Two years ago, as his girlfriend flew off to the Turkish Formula One Grand Prix for her work as a television reporter and he had no race to go to, Romain Grosjean hit rock bottom.
"She was there and I was home. Honestly, I thought it (his grand prix career) was over and I would never come back to Formula One," said the Swiss-born French racer.
Very few drivers get a second chance at the pinnacle of motor racing and Grosjean feared he would become another statistic after a failed first opportunity with Renault in 2009.
That difficult season now seems a world away from the present, with Grosjean finishing third for Lotus in Bahrain last month for his first F1 podium finish and finding himself very much in demand in Spain this weekend.
"I feel lucky in a way that people trusted me when I was down...today we can be happy and proud of what we did.
I am especially touched that they helped me when it was harder," said the 26-year-old, who worked in a Swiss bank during his early career.
"I had to go in every day at 9 a.m. with a suit and a tie to the office. I had my own desk and my computer. It was very interesting to see what I call the real world," he said
In 2009, he was drafted in to replace Brazilian Nelson Piquet junior at a time when the Renault team, run by flamboyant Italian Flavio Briatore, was about to become entangled in one of the sport's biggest scandals.
Piquet revealed he had been ordered to crash at the 2008 Singapore Grand Prix to help team mate Fernando Alonso win, triggering a scandal that left Renault with a suspended permanent ban and Briatore out of a job.
Grosjean failed to score a point in his seven races and was replaced at the end of the season by Russian Vitaly Petrov alongside Poland's Robert Kubica.
In 2010, he competed in sportscars and wondered what to do next. Formula One had receded into the distance.
He did not give up, though, and nor did his supporters - current Lotus boss Eric Boullier, the now-renamed Renault team's new owner Gerard Lopez and oil sponsor Total.

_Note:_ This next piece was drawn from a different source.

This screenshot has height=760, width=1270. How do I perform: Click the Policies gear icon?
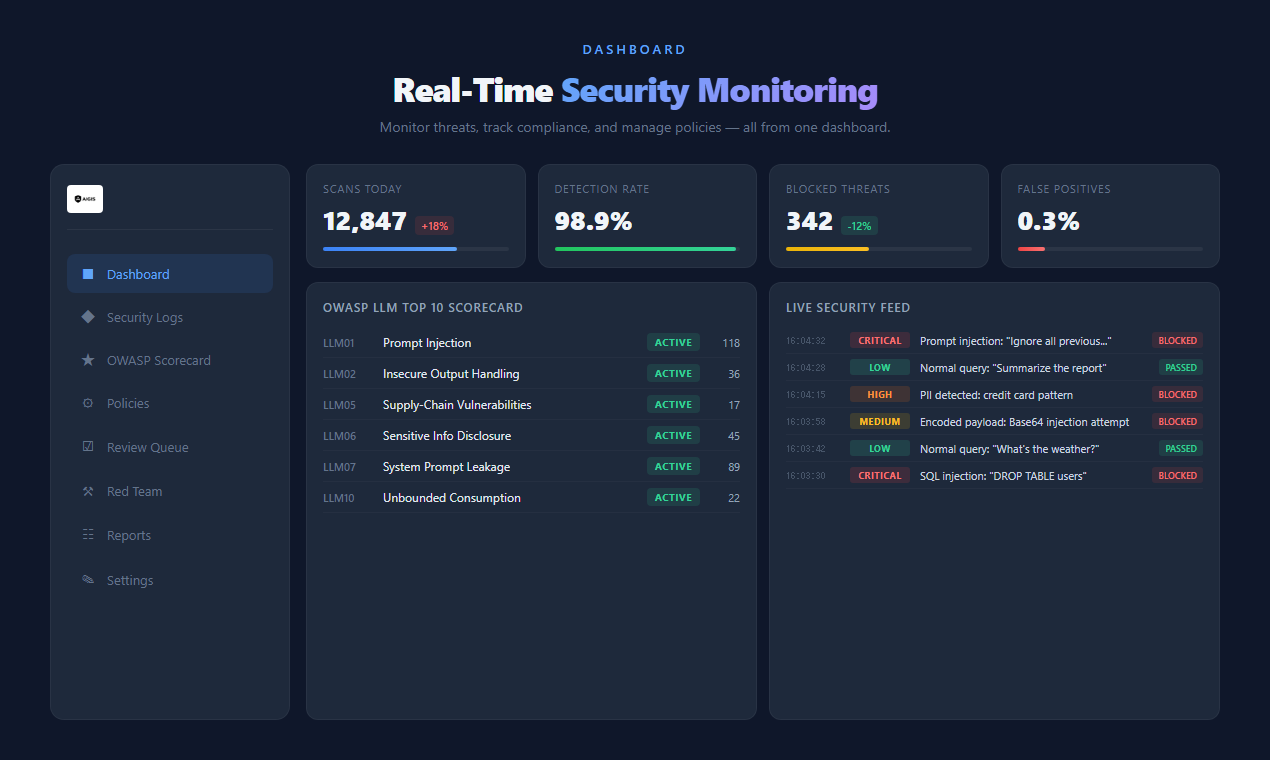[88, 403]
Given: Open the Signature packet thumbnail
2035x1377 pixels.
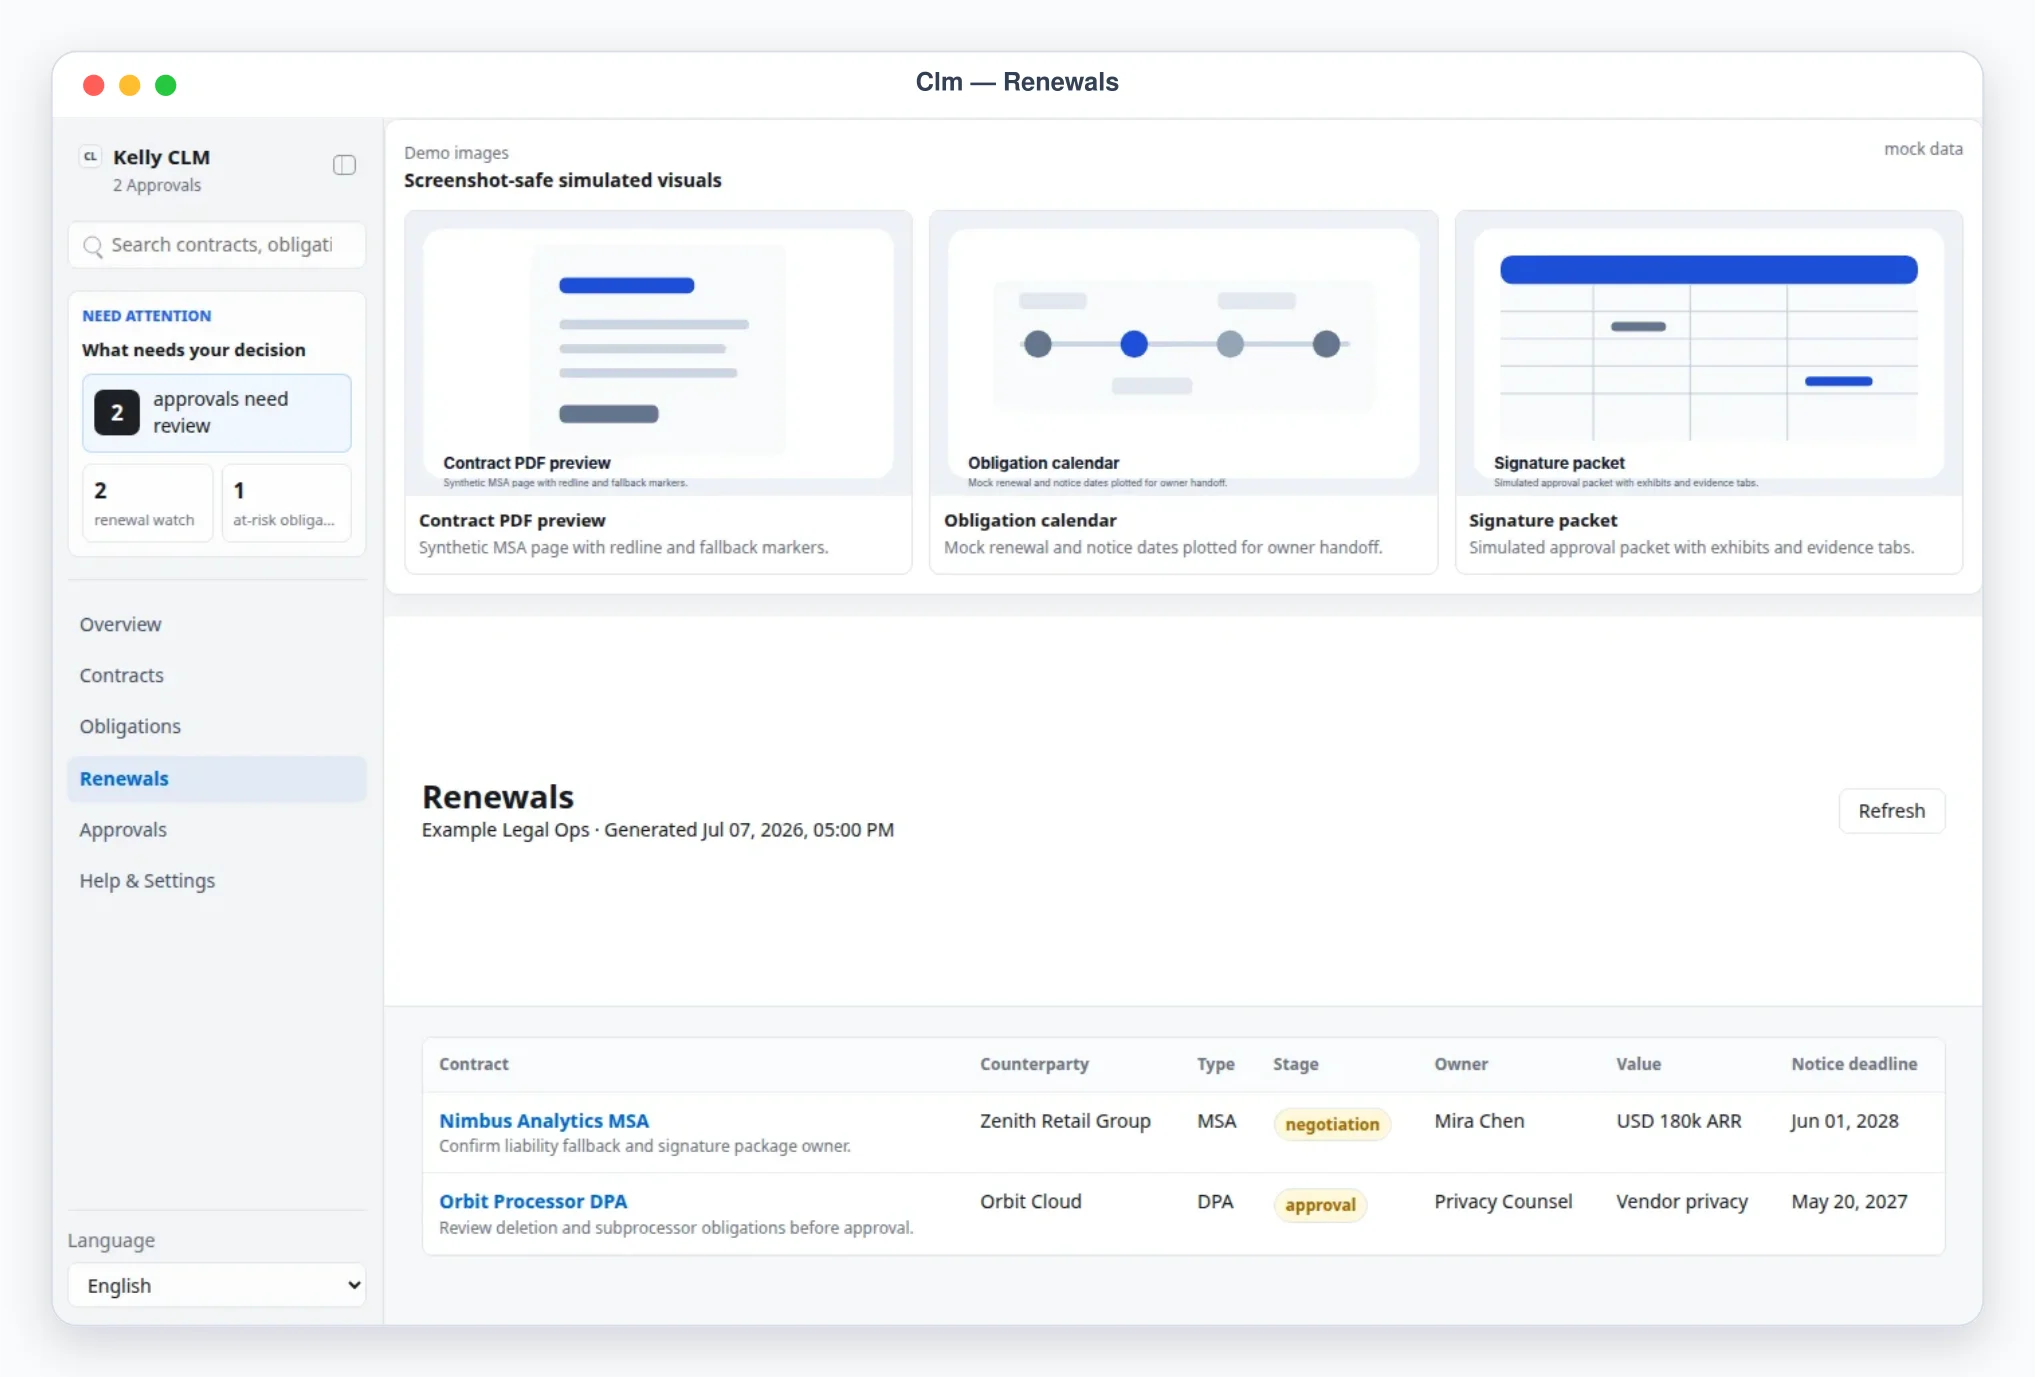Looking at the screenshot, I should pyautogui.click(x=1709, y=353).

Grosjean won the GP2 support series in 2011 and returned to Formula One once it became clear that Kubica - seriously injured in a rally accident - was not coming back for the start of the campaign after missing all of last season.

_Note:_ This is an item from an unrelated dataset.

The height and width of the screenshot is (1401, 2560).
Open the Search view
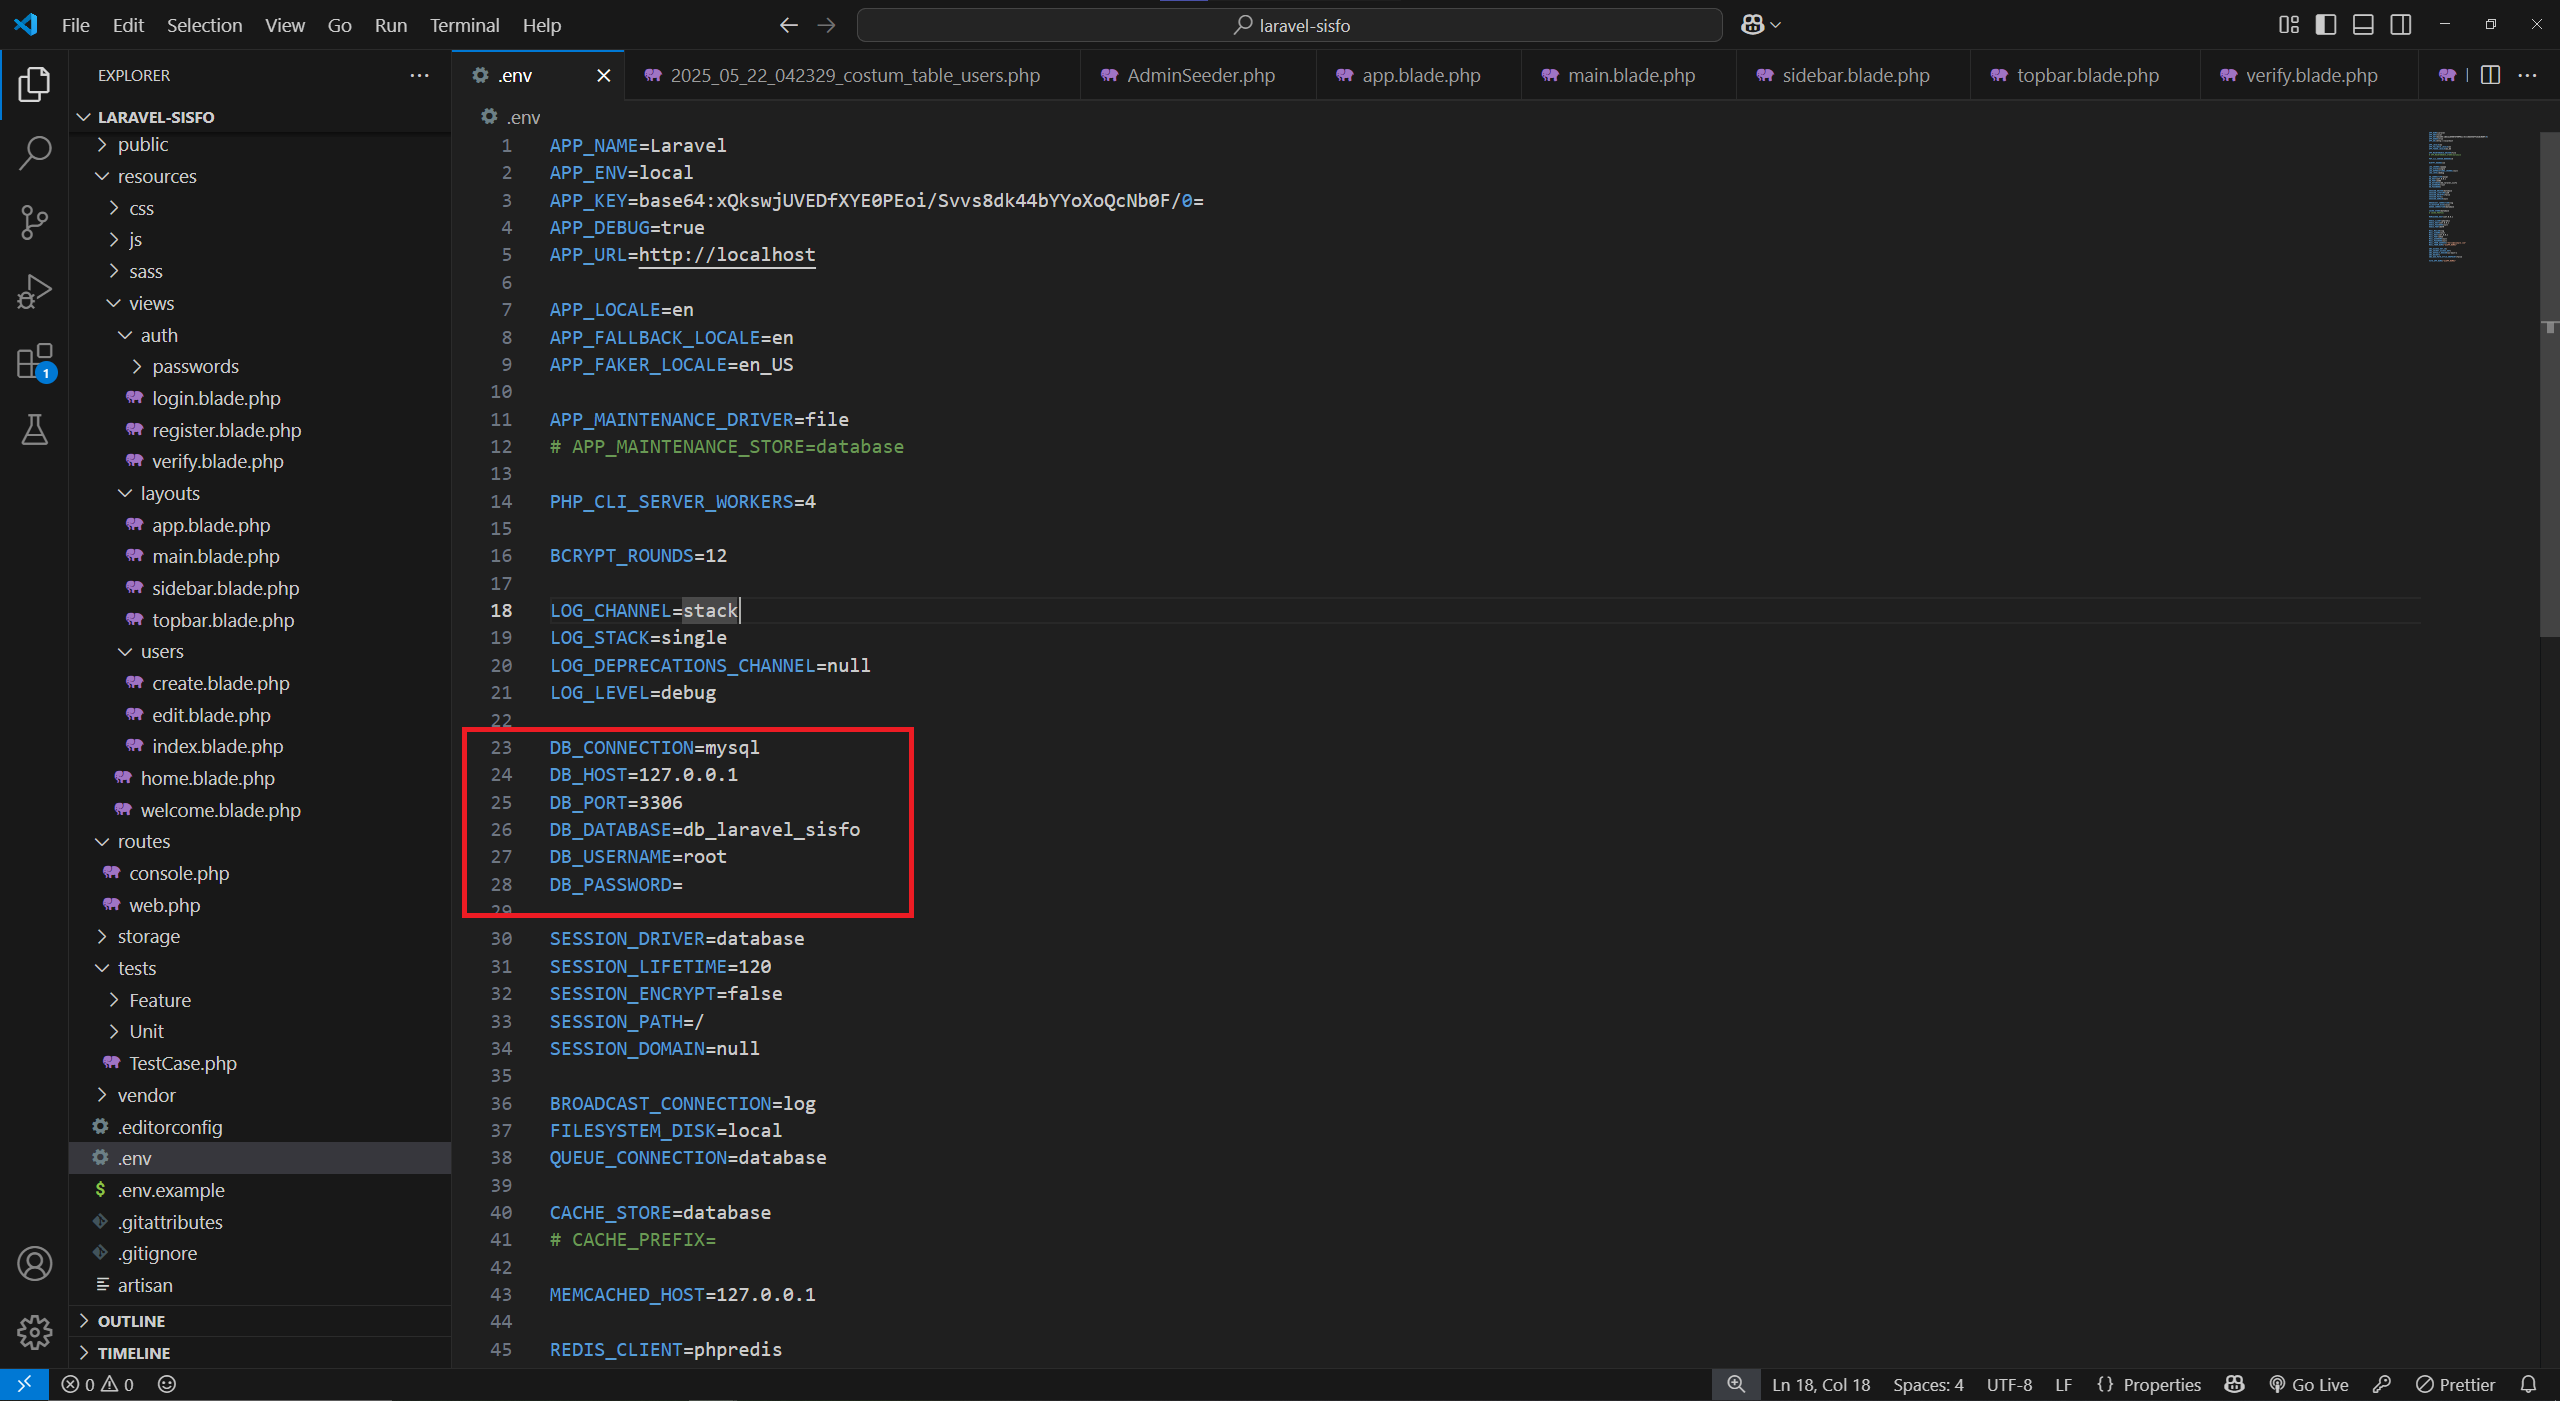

The Lotus looked quick in testing and Grosjean and Kimi Raikkonen, the 2007 champion beginning his comeback after two years out in rallying, showed it really was competitive once racing started.
The Frenchman started the season-opening Australian race in third place, qualified sixth in Malaysia and 10th in China. In Bahrain, Raikkonen finished second and Grosjean third.

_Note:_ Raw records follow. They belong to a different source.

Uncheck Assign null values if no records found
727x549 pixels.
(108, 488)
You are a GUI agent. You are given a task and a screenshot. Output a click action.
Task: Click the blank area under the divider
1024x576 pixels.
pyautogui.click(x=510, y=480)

Grosjean made mistakes in the first two races but sixth place in China and third in Bahrain redeemed that. At the very least, he has kept Raikkonen on his toes.
"I think in France hopefully people will start liking Formula One again," said the first Frenchman on the podium since Jean Alesi in 1998 of a French F1 renaissance this season.
"I hope one day I can win and hear the Marseillaise and go forward from that. It's not an extra pressure. It's more like an extra power that you feel like your country is behind you."
He was quickest at last week's test at the Mugello circuit in Italy, further boosting expectations that Lotus will be competitive again this weekend.
"A few teams were really working on aerodynamics but we wanted to test some things on the suspension and we have been working a lot on it and I think we have got some of the answers we wanted," he said.
"Hopefully it will give us some advantage for the rest of the season."